Snowflake Advanced table types - External | Iceberg | Dynamic | Hybrid | Event | Directory

Hello Data Pros, welcome back to another exciting episode of our Snowflake learning series!

In our previous video, we’ve dived deep into three main snowflake table types: permanent, temporary, and transient. Today, we'll move forward, and learn about 6 additional table types available within the Snowflake platform and their specific use cases!

Snowflake External Table Snowflake Iceberg Table Snowflake Dynamic table Snowflake Hybrid Table Snowflake Event Table Snowflake Directory Table


--  External Tables, Iceberg Tables, Dynamic tables, Hybrid Tables, Event Tables, Directory Tables  --
--             All commands/statements can be found via the link in the video description           --

-- <<<<<<<<<<<<< External Tables >>>>>>>>>>>>> --

CREATE OR REPLACE STAGE oms_ext_stg
  URL='s3://s3explore/'
  CREDENTIALS=(AWS_KEY_ID='SDFEDU5ADSAF34YEDASDF0' AWS_SECRET_KEY='hxR5q/k2Gp8l3vTnDUkk6jDWH9EAmGk4VZcOy7')
--You can refer to our previous videos to learn more about creating stages.

CREATE OR REPLACE FILE FORMAT my_csv_format
    TYPE = 'CSV'
    SKIP_HEADER = 1;

CREATE OR REPLACE EXTERNAL TABLE my_external_table (
    employeeid VARCHAR AS (VALUE:c1::VARCHAR),
    firstname VARCHAR AS (VALUE:c2::VARCHAR),
    lastname VARCHAR AS (VALUE:c3::VARCHAR),
    email VARCHAR AS (VALUE:c4::VARCHAR)
)
WITH LOCATION = @oms_ext_stg/employees
FILE_FORMAT = (FORMAT_NAME = my_csv_format);

select  METADATA$FILENAME, METADATA$FILE_ROW_NUMBER, Value, employeeid, firstname, lastname, email from my_external_table;

-- Alternative for external tables
SELECT METADATA$FILENAME, METADATA$FILE_ROW_NUMBER, $1, $2, $3, $4
FROM @oms_ext_stg/employees
(FILE_FORMAT => my_csv_format);

-- Note: You cannot create an external table on top of internal stages; however, you can directly query internal stages as above
-- Advantages of External tables over direct stage queries:
    -- Performance: External tables are faster than direct stage queries due to the metadata they collect and store.
    -- Management: Easier to manage and automate refreshes to reflect changes in the data.
    -- Functionality: Supports advanced features like partitioning and materialized views for further optimization.
    -- Security: Leverages Snowflake's robust table access control mechanisms for enhanced data security.

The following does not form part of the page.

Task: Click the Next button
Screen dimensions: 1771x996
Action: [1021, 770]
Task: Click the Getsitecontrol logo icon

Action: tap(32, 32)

-- <<<<<<<<<<<<< Iceberg Tables >>>>>>>>>>>>> --

-- Create an External Volume to hold Parquet and Iceberg data
create or replace external volume my_ext_vol
STORAGE_LOCATIONS =
(
    (
        NAME = 'my-s3-us-east-1'
        STORAGE_PROVIDER = 'S3'
        STORAGE_BASE_URL = 's3://my-s3-bucket/data/snowflake_extvol/'
        STORAGE_AWS_ROLE_ARN = '****'
    )
);

-- Create an Iceberg Table using my External Volume
create or replace iceberg table my_iceberg_table
    with EXTERNAL_VOLUME = 'my_ext_vol'
    as select id, date, first_name, last_name, address, region, order_number, invoice_amount from sales;
   

-- <<<<<<<<<<<<< Dynamic Tables >>>>>>>>>>>>> --

-- WITHOUT DYNAMIC TABLE -- [Source > Transform > Target]
-- Source Table Creation
-- Please assume frequent data loading into the source table by another process.
CREATE OR REPLACE TABLE raw
(var VARIANT);

-- Target Table Creation
CREATE OR REPLACE TABLE names
(id INT,
first_name STRING,
last_name STRING);

-- Stream Creation
CREATE OR REPLACE STREAM rawstream1
ON TABLE raw;

-- Task Creation
CREATE OR REPLACE TASK raw_to_names
WAREHOUSE = mywh
SCHEDULE = '1 minute'
WHEN
SYSTEM$STREAM_HAS_DATA('rawstream1')
AS
MERGE INTO names n
USING (
SELECT var:id id, var:fname fname,
var:lname lname FROM rawstream1
) r1 ON n.id = TO_NUMBER(r1.id)
WHEN MATCHED AND metadata$action = 'DELETE' THEN
DELETE
WHEN MATCHED AND metadata$action = 'INSERT' THEN
UPDATE SET n.first_name = r1.fname, n.last_name = r1.lname
WHEN NOT MATCHED AND metadata$action = 'INSERT' THEN
INSERT (id, first_name, last_name)
VALUES (r1.id, r1.fname, r1.lname);

-- WITH DYNAMIC TABLE -- [Source > Transform > Target]
-- Source Table Creation
-- Please assume frequent data loading into the source table by another process.
CREATE OR REPLACE TABLE raw
(var VARIANT);

-- Dynamic Target Table Creation
CREATE OR REPLACE DYNAMIC TABLE names
TARGET_LAG = '1 minute'
WAREHOUSE = mywh
AS
SELECT var:id::int id, var:fname::string first_name,
var:lname::string last_name FROM raw;

-- <<<<<<<<<<<<< Hybrid Tables >>>>>>>>>>>>> --

-- Create hybrid table for Product Inventory
CREATE OR REPLACE HYBRID TABLE ProductInventory (
  product_id INT PRIMARY KEY,
  product_name VARCHAR(100) NOT NULL,
  category VARCHAR(50) NOT NULL,
  quantity INT NOT NULL,
  price DECIMAL(10, 2) NOT NULL
);

-- Insert data into the Product Inventory table
INSERT INTO ProductInventory VALUES(1001, 'Laptop', 'Electronics', 10, 999.99);
INSERT INTO ProductInventory VALUES(1002, 'Smartphone', 'Electronics', 20, 599.99);
INSERT INTO ProductInventory VALUES(1003, 'Printer', 'Office Supplies', 5, 299.99);
INSERT INTO ProductInventory VALUES(1004, 'Chair', 'Furniture', 30, 49.99);

-- Update quantity of a product
UPDATE ProductInventory SET quantity = 25 WHERE product_id = 1002;

-- Delete a product from inventory
DELETE FROM ProductInventory WHERE product_id = 1004;

-- Note: Hybrid tables are currently not available to trial accounts.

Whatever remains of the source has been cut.